First S-92 helicopter delivered to Bristow Group Inc. on Sept 8, 2014, for search-and-rescue service in the United Kingdom. Photo: Sikorsky Aircraft Corp.
"Bristow has had Iridium connectivity in all commercial aircraft for over six years, as a Bristow standard, to track all of our aircraft for flight following purposes," Samantha Willenbacher, director of the U.K. SAR division at Bristow, told Avionics Magazine. "Our Gap SAR aircraft, operating on behalf of the Maritime and Coastguard Agency, at Stornoway and Sumburgh have satellite connectivity for flight tracking and satellite telephone communications.

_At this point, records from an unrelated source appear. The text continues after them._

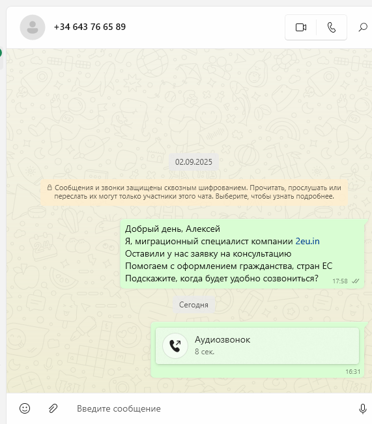Click the lock icon in encryption notice
The width and height of the screenshot is (372, 424).
[50, 188]
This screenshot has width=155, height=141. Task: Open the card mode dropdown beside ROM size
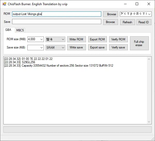63,39
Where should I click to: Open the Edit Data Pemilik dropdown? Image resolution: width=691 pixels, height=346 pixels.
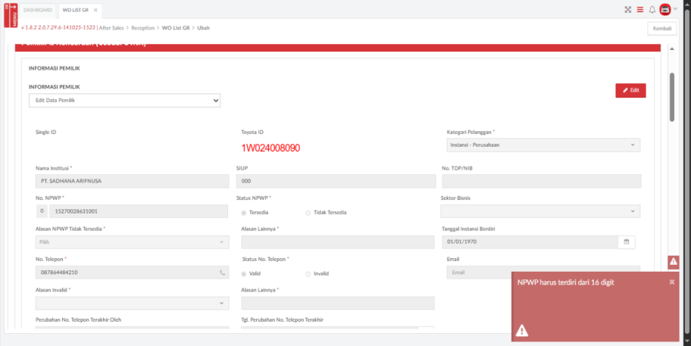(124, 100)
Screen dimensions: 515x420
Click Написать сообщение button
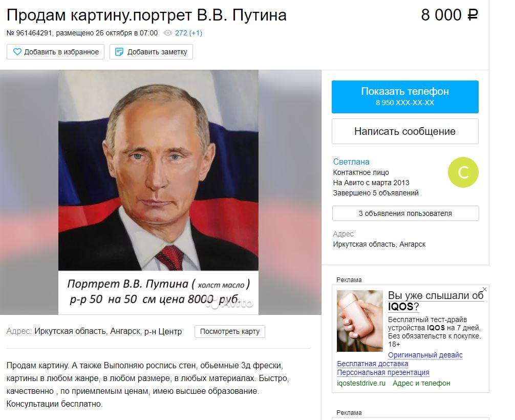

The U.K. SAR contract requires Bristow to transmit medical data off aircraft and the LiveAero-Iridium connectivity will enable this — this was not a requirement of the Gap SAR contract."
Willenbacher said the OpenPort broadband service will allow Bristow's technical crew to have real time connectivity to a hospital trauma center, allowing them to provide better support services for the individuals that they rescue. Compared to the majority of its competitors, which feature geostationary satellite networks, Iridium has a constellation of 66 Low-Earth Orbit (LEO) satellites constantly orbiting the planet at more than 15,000 mph. That allows them to switch signals based on the position of the aircraft, rather than the position of the satellite. This also helps to combat the signal disruption caused by the spinning rotor blades on airborne helicopters, Brian Pemberton, executive director for aviation and maritime at Iridium, said during an interview with Avionics Magazine.

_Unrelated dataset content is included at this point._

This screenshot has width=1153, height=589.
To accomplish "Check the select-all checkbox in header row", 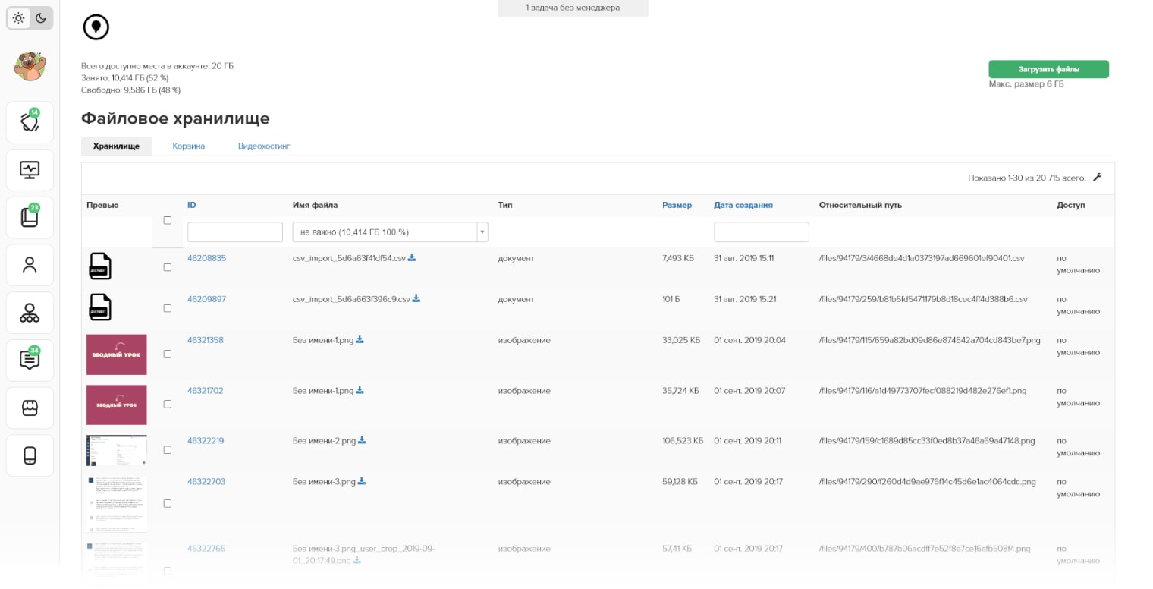I will pyautogui.click(x=168, y=220).
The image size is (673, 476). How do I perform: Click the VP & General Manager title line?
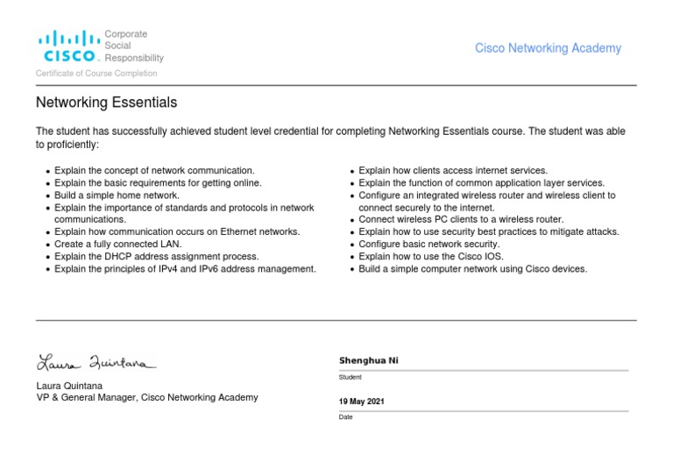point(146,397)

"When the helicopter is in operation, the rotor blade is spinning and those blades can greatly diminish the signal strength of any antenna signal trying to pass through them; they’re moving so fast they almost look like a continuous wall to the satellite connection," Pemberton added. "With the Iridium system, because our satellites are moving so quickly and there are so many of them, its very rare that the signal gets to an elevation angle that to talk to a satellite you actually have to try to talk through the rotors operating. The vast majority of the time, the connection between the satellite and the antenna itself would be below where the rotors are. So it gives us a very robust performance, very consistent performance regardless of the motion of the aircraft in just about all cases." 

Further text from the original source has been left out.